From age 18, young adults frequent job-changers, study finds

WASHINGTON - Young adults born in the early 1980s held an average of just over six jobs each from ages 18 through 26, a Labor Department survey showed Wednesday.

Since 1997, the department’s Bureau of Labor Statistics has been keeping tabs on about 9,000 men and women born in the early 1980s, surveying their educational and workplace progress. The latest survey is from interviews conducted in 2011-2012.

According to the survey, more than two-thirds of the jobs held by high school dropouts lasted less than a year.

Women in the study group overall were more educated than the men. Thirty two percent of the women earned a bachelor’s degree, compared with 24 percent of the men. Overall, 70 percent of the women had either some college or received a bachelor’s degree, compared with 61 percent of the men.

In the survey, young adults born from 1980 to 1984 held an average of 6.2 jobs from ages 18 to 27 - 6 jobs for men and 6.3 for women.

The number of jobs held varied by educational levels more for women than for men.

For men it ranged from 5.9 jobs for those with less than a high school diploma to 6 jobs for those with a college bachelor’s degree or higher.

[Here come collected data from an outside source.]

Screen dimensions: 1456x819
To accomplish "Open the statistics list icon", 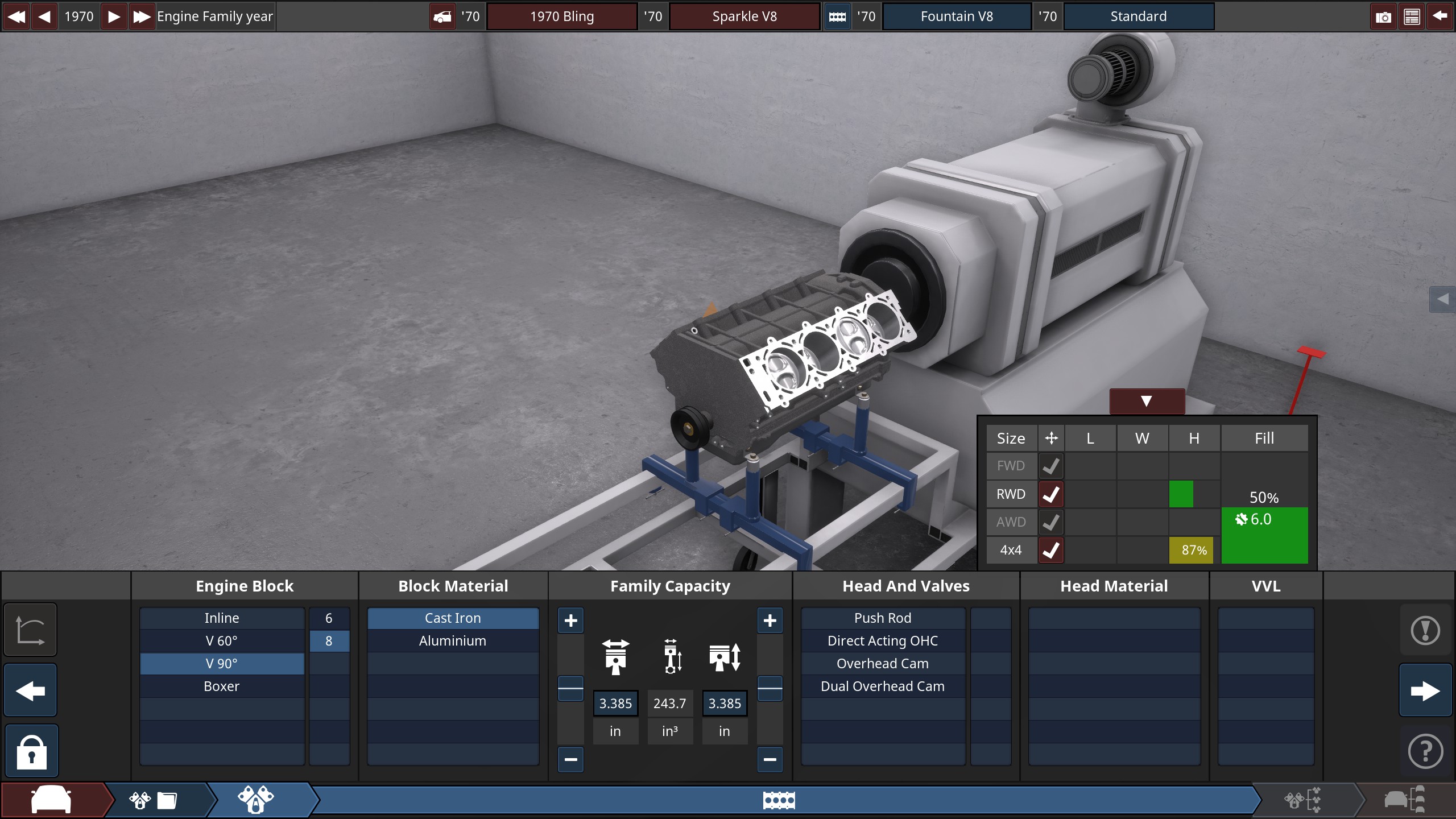I will [1412, 16].
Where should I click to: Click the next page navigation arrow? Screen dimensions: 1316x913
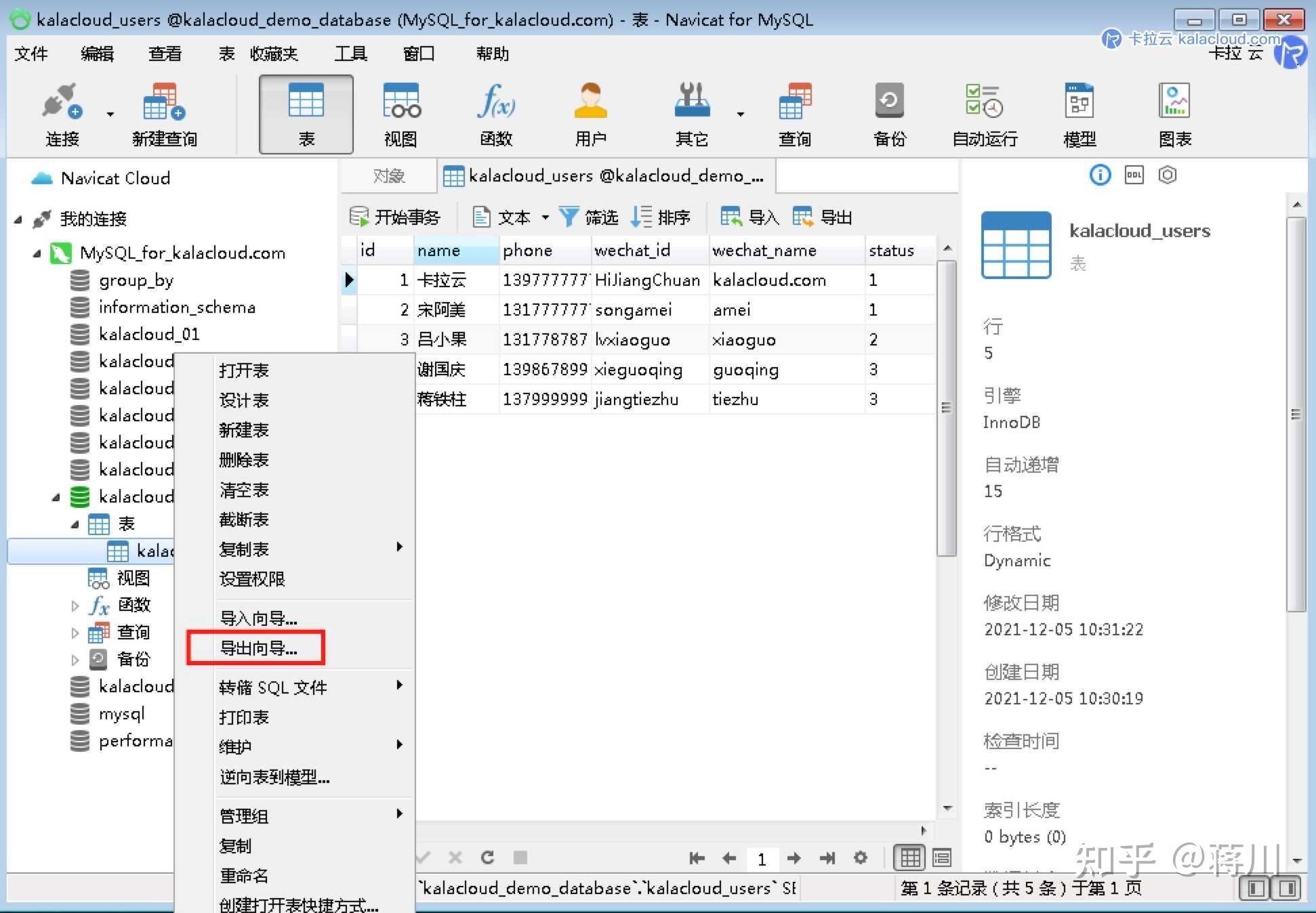point(793,858)
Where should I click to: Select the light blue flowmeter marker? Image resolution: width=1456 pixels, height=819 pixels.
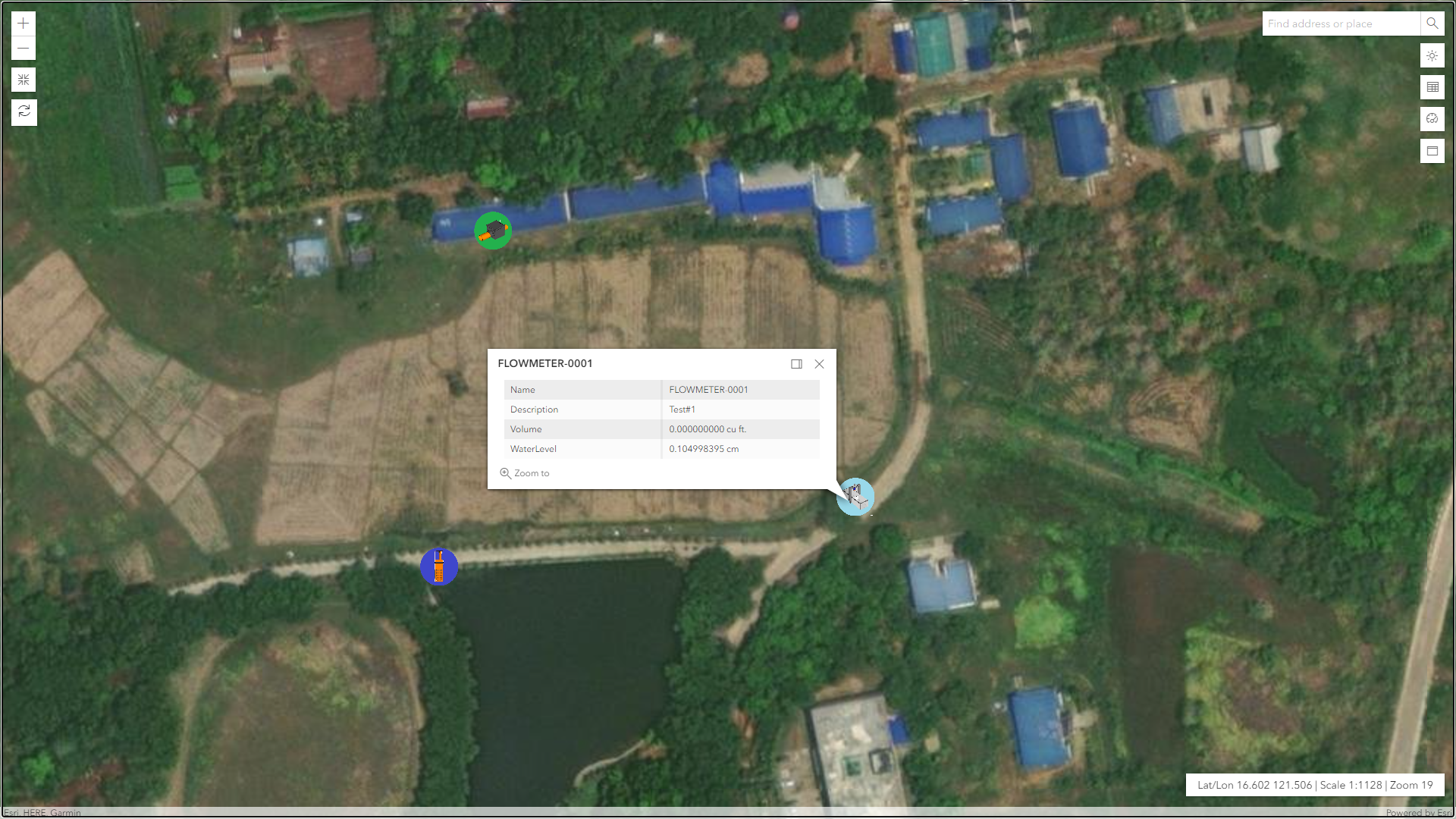coord(857,497)
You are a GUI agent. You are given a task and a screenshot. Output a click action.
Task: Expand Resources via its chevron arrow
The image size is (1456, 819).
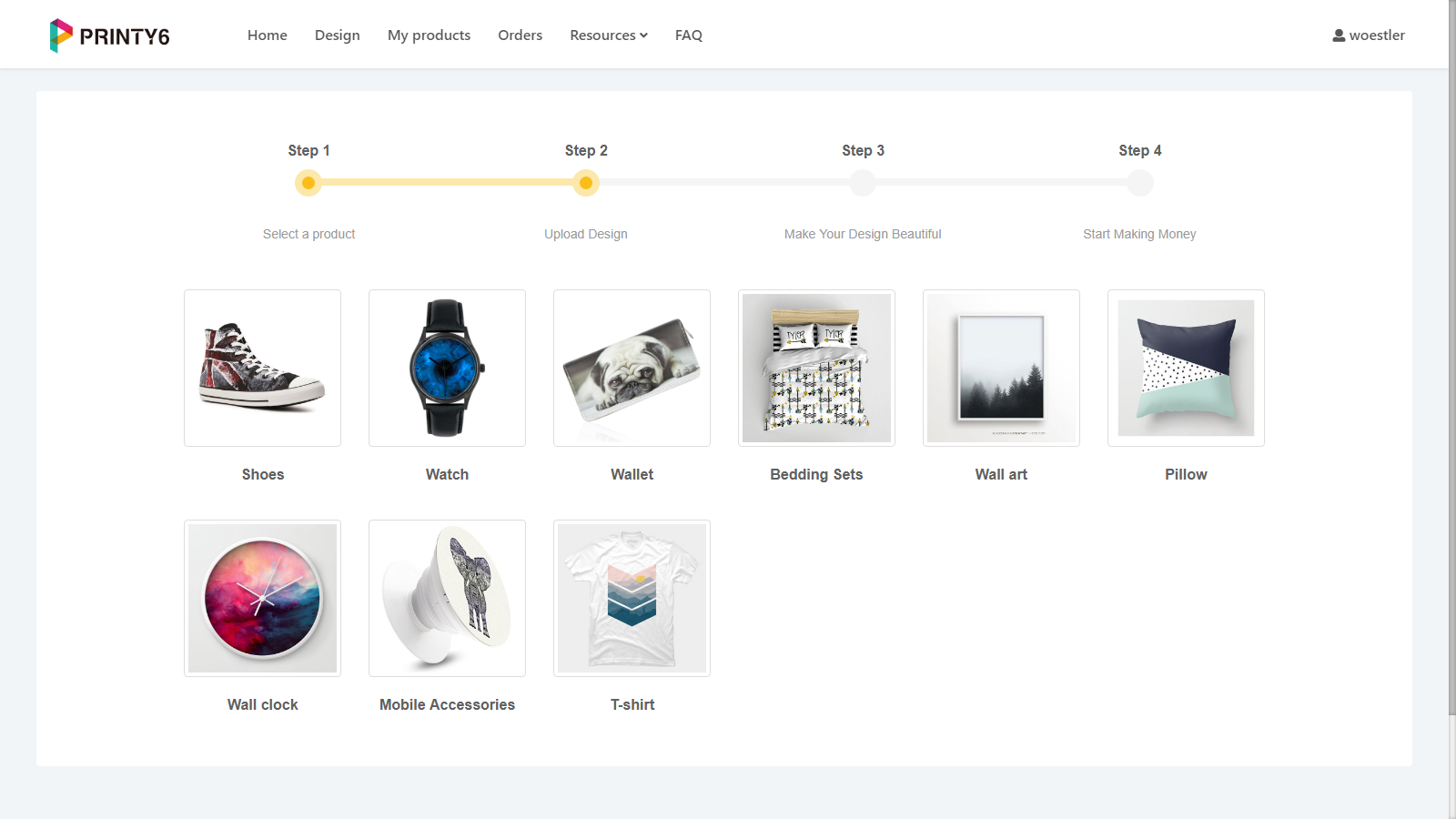(643, 35)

For women, those with less than a high school diploma held 4.9 jobs over the period while women with a bachelor’s degree or higher held6.9 jobs.

The study included the period of the recession that ended in 2009. During that period, jobs across all age groups were lost and overall unemployment soared to 10 percent.

Some of the other findings in the report:

Thirty-four percent of the young adults were married at age 27, while 20 percent were living with partners and 47 percent were still single. Young adults with more education were more likely to be married.